Three states have now declared a public health emergency due to an outbreak of monkeypox, but Wyoming has no plans to do the same.
California, Illinois and New York have all declared states of emergency due to the outbreak of monkeypox within their respective states.
Since the disease started popping up in the United States at the beginning of the summer, Wyoming has had no confirmed cases of monkeypox, Wyoming Department of Health spokeswoman Kim Deti told Cowboy State Daily on Tuesday.
“There are no plans to pursue a public health emergency declaration in Wyoming, but that does not mean our department has no concerns about this outbreak,” Deti said. “Those declarations in our state are very specific and not applicable to the current or expected situation.”

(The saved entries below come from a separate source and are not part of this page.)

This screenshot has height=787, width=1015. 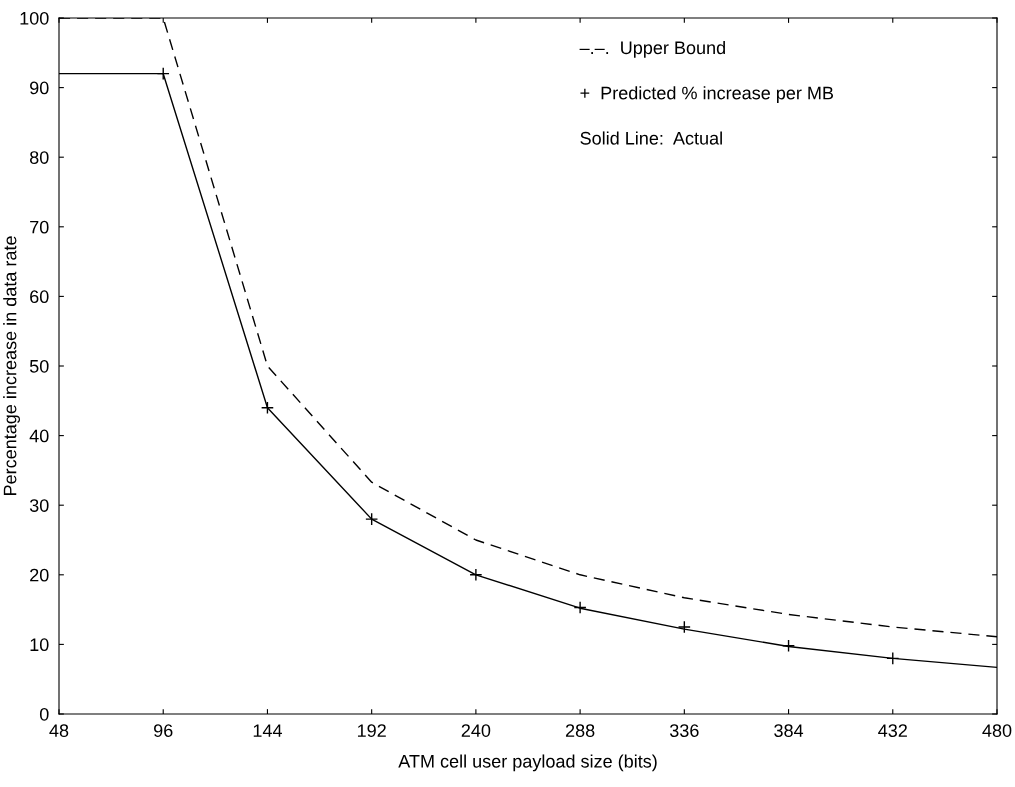 I want to click on annotation: + Predicted % increase per MB, so click(x=707, y=94).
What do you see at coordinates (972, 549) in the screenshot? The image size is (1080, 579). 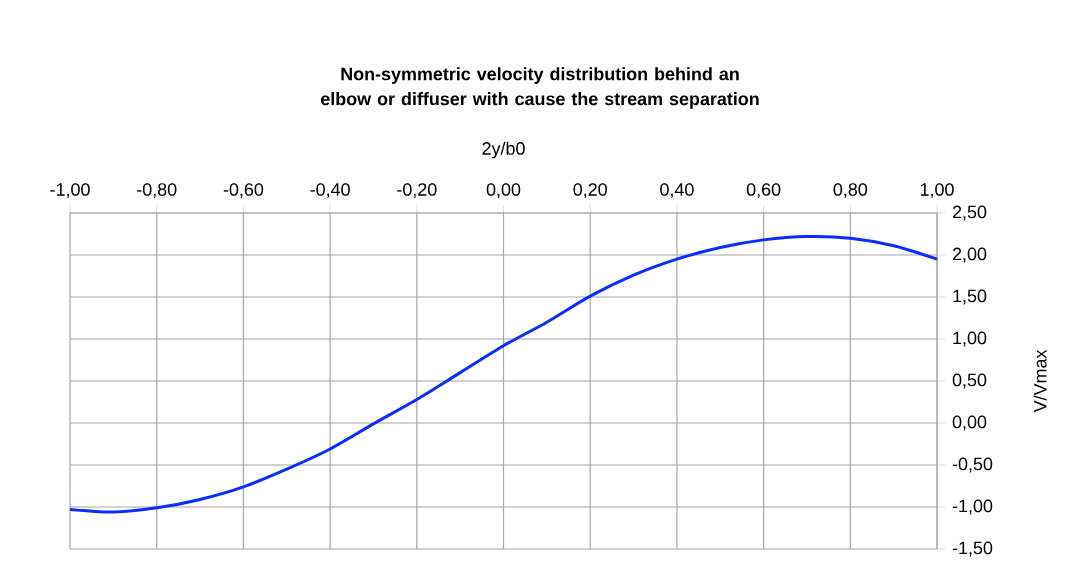 I see `y-tick-label: -1,50` at bounding box center [972, 549].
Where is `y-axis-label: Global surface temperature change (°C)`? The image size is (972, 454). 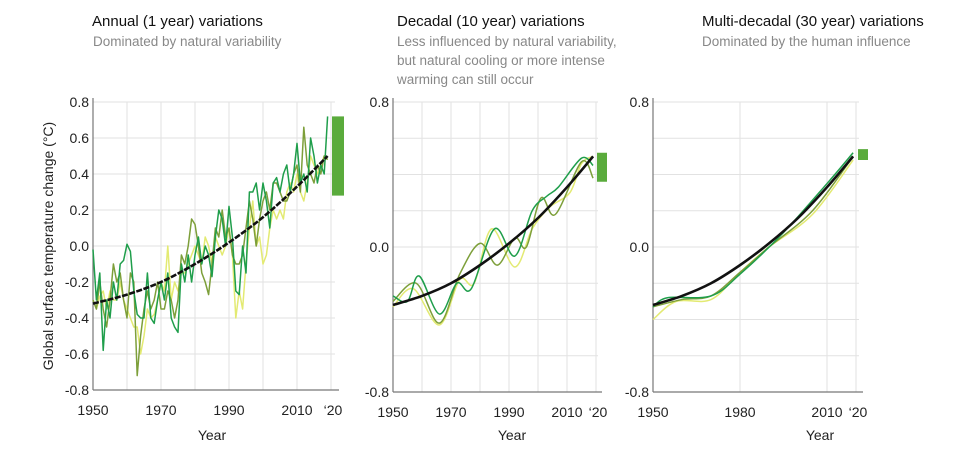 y-axis-label: Global surface temperature change (°C) is located at coordinates (48, 246).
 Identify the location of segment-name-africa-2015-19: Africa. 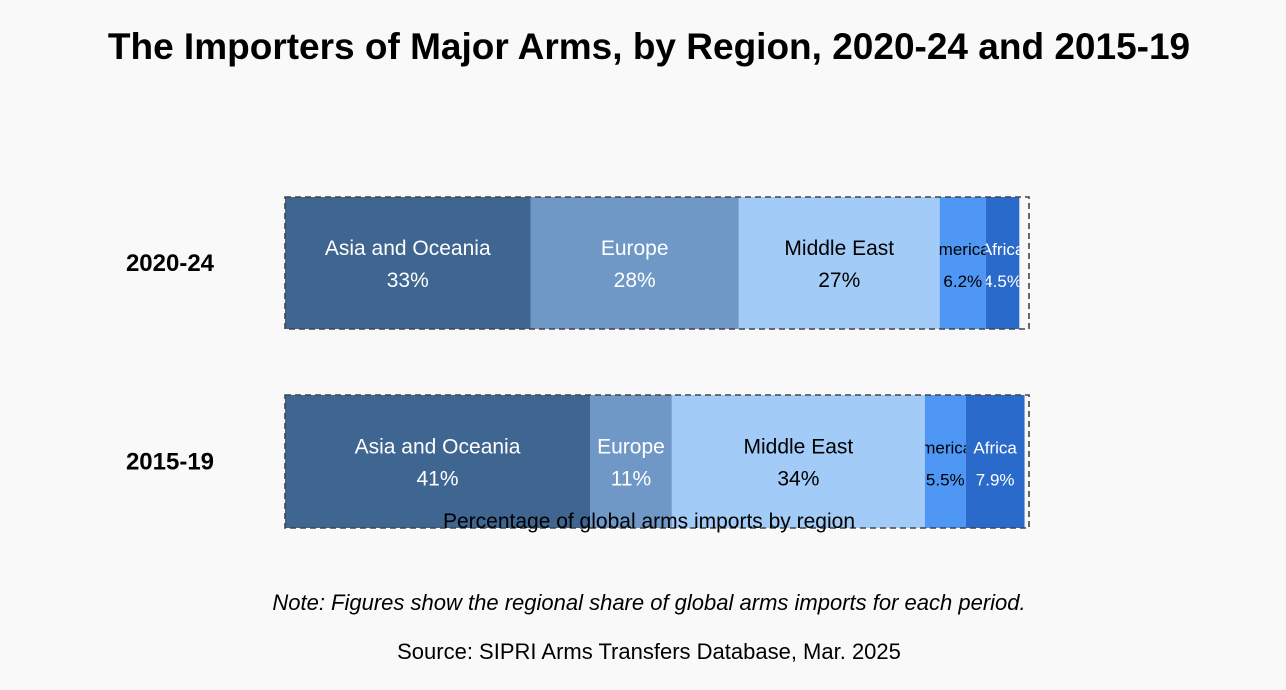
(995, 448).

According to National Public Radio, declaring a state of emergency often helps with the logistics and coordination between departments working to respond to the emergency.
For monkeypox, these declarations will mean devoting more resources to testing opportunities and vaccinations, including who can administer them, and accessing funds designated for emergencies.
A total of 5,811 cases of monkeypox have been recorded nationwide, with 1,390 of those cases in New York, another 827 in California and 520 in Illinois.
Deti said health department officials have communicated with health care providers across Wyoming about what symptoms to look for when it comes to monkeypox and testing recommendations.
“We are also considering plans to make the best use of vaccines available to the state,” she said.
Vaccination for monkeypox is available, albeit on a limited eligibility basis, according to The Hill.
The news outlet reported people who meet the requirements include those have been in close contact with confirmed infected persons and people who have had multiple sexual partners in the last two weeks in an area reporting confirmed monkeypox cases.
Monkeypox is a disease caused by the monkeypox virus, which comes from the same virus family that causes smallpox, according to the CDC. The current outbreak is of the West African monkeypox type, a serious but rarely fatal disease, The Hill reported.
The disease causes fever, headache, body aches, swollen lymph nodes and respiratory issues, as well as a blister-like rash. Symptoms usually appear within three weeks of exposure, and the illness itself lasts two to four weeks.
The virus can spread through “respiratory secretions,” which can be exchanged through close contact, kissing, hugging and other intimate actions.